What remains something of a puzzle, however, is the mixture of government responses to China. Briefings to journalists now stress that Canberra is playing the ‘long game’ with Beijing, a strategy that reserves the Australian right to discuss areas of sensitivity in the relationship and human rights flashpoints in Hong Kong and Xinjiang.

This is all to the good, but the ‘long game’ also requires a patient, public explication of the policy itself.

For where the government has sometimes run into difficulty is its tendency to be the first and loudest of the hailers on China. Subtlety and guile, so often needed in diplomacy, have been in short supply. In the gloating to Trump on the 5G decision, in the call for an independent pandemic inquiry, and by invoking the 1930s analogy, Australia has looked at once brazen and inauthentic. For all the existing differences between the US and Australian positions on China, the perception amongst some South East Asian nations is that Australia remains too willing to do Washington’s bidding.

But Australia does not need to enlarge its ANZUS commitments. Despite bellowing on Taiwan from predictable voices in Canberra, the lessons of Vietnam, not to mention Iraq, should be learnt. Australia would be wise not to put itself in a position where the US can say – as former President Eisenhower did to Lyndon Johnson in 1965 – that Australia’s commitment bolstered its moral justification for America to go to war. Washington would not be concerned in the least about how this might affect Australia’s standing in the region. And pressure from Washington for some kind of public commitment is likely to increase.

Playing the ‘long game’, however, risks allowing domestic political imperatives to overwhelm and, in some cases, be used to churn Australian foreign policy.

In Australia’s China debate, references to the ‘Guns of August’ or ‘Munich’ conjure up Armageddon but miss the point. The closer comparison to the current circumstances is what happened to the debate over Australian foreign and defence policy in the 1920s and ’30s as a result of the toxic conscription debates of 1916-17. Because the issue of ‘loyalty’ played so central a role in those debates, critical questions over Australia’s external policies in the succeeding two decades could not be treated on their own terms. Rather, they became captive to poisonous finger-pointing over patriotism.

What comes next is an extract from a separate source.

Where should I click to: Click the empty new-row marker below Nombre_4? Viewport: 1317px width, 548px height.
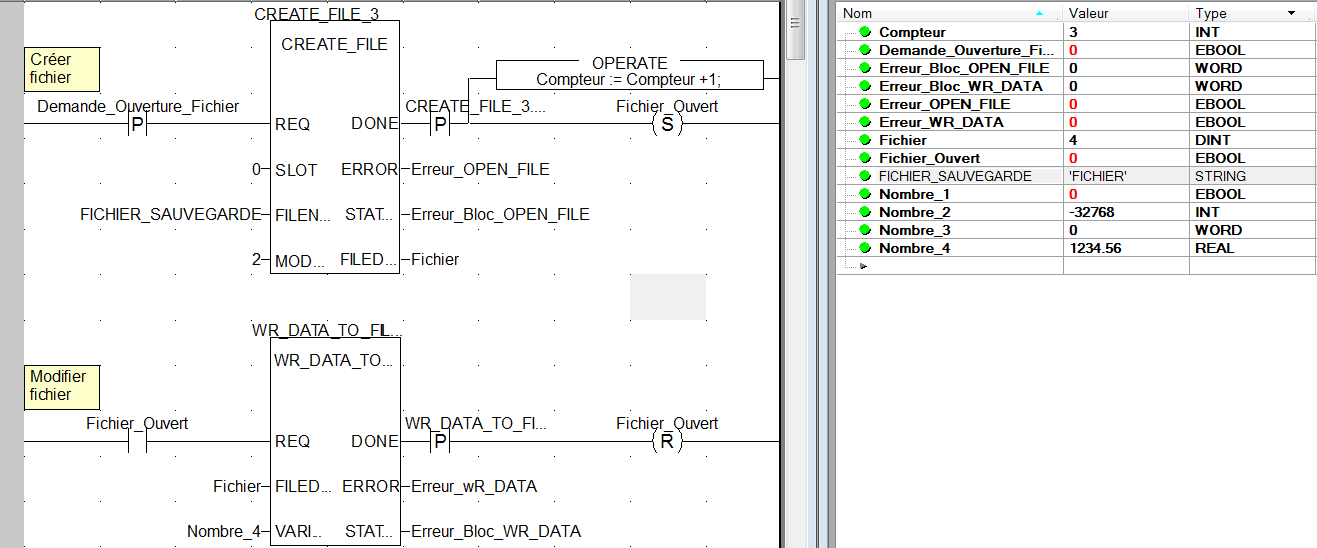tap(862, 266)
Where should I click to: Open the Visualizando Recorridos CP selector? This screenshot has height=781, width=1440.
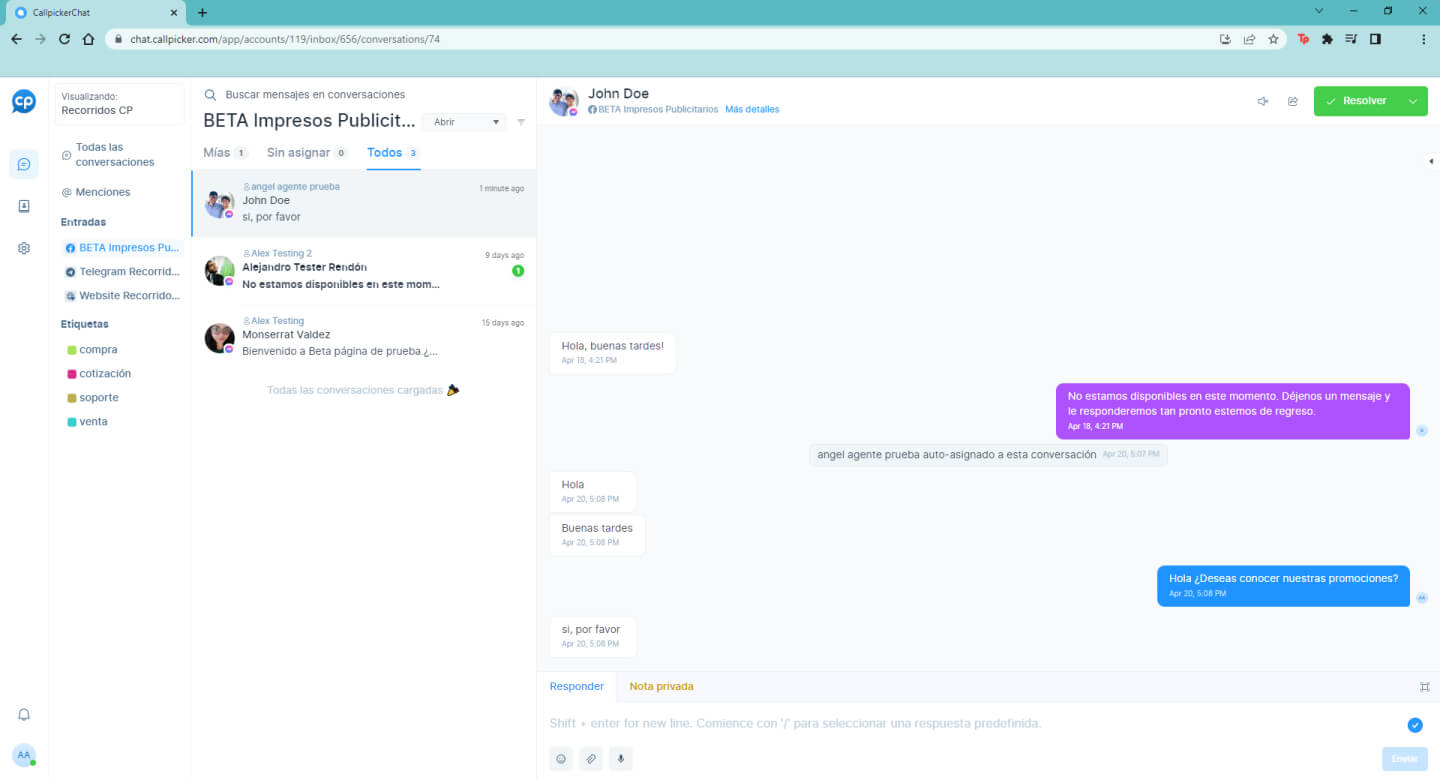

Australia could well be headed for a repeat of that era. The government’s tough line on China has won wide popular support. Public trust in China has collapsed. Once more, as has happened at several points since diplomatic relations opened with the PRC in 1972, various crises have exposed the ease with which older images of a ‘China threat’ can be mobilised and deployed. Foam bubbles on the front pages of the tabloid press; press outlets publish maps of Australia disappearing beneath swelling red tides. Sources recently told the AFR’s Andrew Clark that Morrison had hit on ‘a political sweet spot where he can stand up for Australia’s sovereignty but also use the “China card” as his trump in the next federal election’.

That may well be the trajectory for Australia’s China relationship. Such a scenario sees Canberra’s steely-backed commercialism in dealing with China continuing awkwardly alongside a continued downwards spiral of China bashing and public framing of China as the ‘enemy’, with all the attendant ramifications for social cohesion and the continued, ugly questioning of Chinese-Australians’ loyalty and Australianness.

In his compelling 1994 book Australia’s China – a must read for anyone debating this question – historian Lachlan Strahan argued that Australian representations of China do not ‘swing from one pendulum to another’. Rather, they are ‘dynamic and complex, sometimes moving forwards, sometimes sideways and sometimes backwards’.

Positions in Australia’s China debate are deeply entrenched. But Strahan’s judgment is worth bearing in mind. Locking ourselves into the permanence of ‘push back’ is as unwise as continuing to imagine the era of engagement returning in its old form.